In the past 60 years, ITC has assisted millions of micro, small and medium-sized enterprises in developing countries around the world
Founded in 1964, the International Trade Centre started out as four people sitting around a desk brainstorming on how to create an effective trade organization to uplift the economies of the world. It is now a powerful institution of more than 400 persons of diverse backgrounds focused on ‘trade for good’.
With its market-led and business-oriented approach, ITC has enabled entrepreneurs to become important engines of economic growth and employment in their communities and has informed global debates on trade-related technical assistance.
ITC is an important development partner for policymakers, trade-related institutions and companies and is at the forefront of fundamental changes in the business of trade promotion and export development.
ITC is proud to champion growth and resilience in developing countries around the world, including during the COVID-19 pandemic crisis.
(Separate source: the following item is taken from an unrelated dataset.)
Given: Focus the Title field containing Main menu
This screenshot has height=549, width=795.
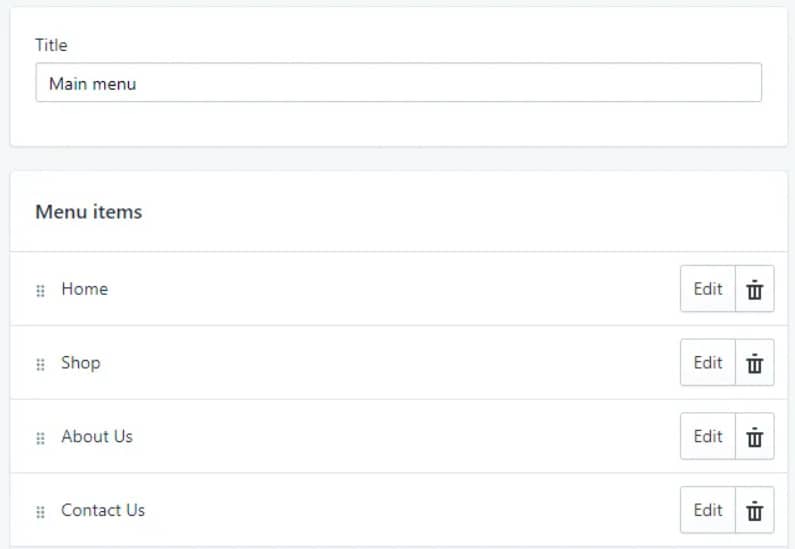Looking at the screenshot, I should point(399,83).
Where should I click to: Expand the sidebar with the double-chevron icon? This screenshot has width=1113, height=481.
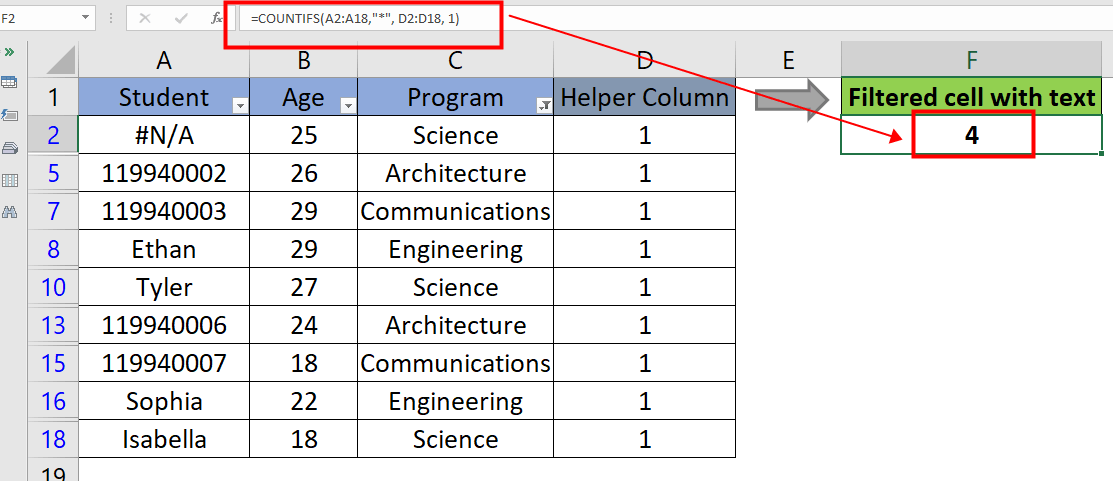[9, 51]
We will continue to adapt to the world’s evolving trade environment and work towards sustainable and inclusive economic growth in the areas where we are needed the most.
Ms. González, a Spanish national, has extensive knowledge about international relations, trade and economics, coupled with broad experience both in the public and private sectors, as well as in management at multilateral organizations. Before joining ITC, Ms. González served as Chief of Staff to World Trade Organization Director-General Pascal Lamy from 2005 to 2013. During her tenure at the WTO, she played an active role in launching the Aid for Trade initiative and served as Mr. Lamy’s representative (Sherpa) at the G-20. Prior to working at the WTO, Ms. González held several positions at the European Commission, conducting negotiations of trade agreements and assisting developing countries in trade-development efforts. Between 2002 and 2004, she was the European Commission spokeswoman for trade and adviser to the European Union Trade Commissioner.
During Ms. Francis’ tenure at ITC, the annual project implementation almost doubled the delivery of technical assistance with larger, multi-year programmes representing more than 50% of the portfolio. She led a change-management process which established a strategic planning and reporting cycle; mainstreamed Millennium Development Goals programmes for gender, environment and poverty; and introduced results based on management and accountability principles. Ms. Francis came to ITC from Jamaica Trade and Invest, where she served as president for ten years. She was a member of Jamaica’s Cabinet Committee for Development and served twice as president of the World Association of Investment Promotion Agencies and the China-Caribbean Business Council.
Mr. Bélisle launched his career in the Canadian foreign service as an Assistant Trade Commissioner in Washington, DC. He later worked for Canadian Pacific Consulting Services, as Executive Vice President and for the federal government as Vice President of the Canadian International Development Agency. Prior to joining ITC, he served as Canada’s Ambassador to Burkina Faso, Côte d’Ivoire, Mali and Niger. During his tenure, ITC created programmes, tools and publications for use throughout the developing world and increased the delivery of services by over 80%.
Mr. Engblom studied law before joining Sweden’s foreign service. He spent more than 20 years in the diplomatic service and was also Head of Section in the Swedish Foreign Ministry, responsible for trade with Latin America and Eastern Europe. He also served as Swedish Ambassador to Bolivia and Peru. For nine years he worked in various managerial posts for the General Export Association of Sweden and was later appointed General Manager of the Swedish Export Council.
Mr. Alexander studied economics and history in India before joining the civil service. He held various posts related to industrial development and foreign trade and a number of trade-related chairmanships, including the Indian Institute of Foreign Trade and the Export Inspection Council. He spent seven years as a senior technical adviser to the United Nations in industrial development, specializing in small-scale industries and industrial estates, and took part in his country’s trade negotiations with other countries.
Mr. Santiapillai studied economics and pursued a career in the civil service. He held various positions concerned with (then) Ceylon’s bilateral trading relationships and with various international trade organizations, focusing on commercial policy, trade and commodity agreements, market research, trade promotion and trade representation. He spent four years as Ceylon’s Trade Commissioner in the United Kingdom in the early 1960s. This was followed by a period as Head of the International Commercial Relations Division of the Ministry of Commerce in Colombo, after which he joined ITC.
Mr. Jacobson studied social sciences in the United States and spent the first part of his career in journalism and mass media activities there and as Director-General of radio networks in Trieste and Berlin. He then worked as a foreign business consultant to an Italian publishing house and as export manager of an Italian pharmaceuticals company. Before joining ITC, he was southern European regional representative of the Cotton Council International for five years.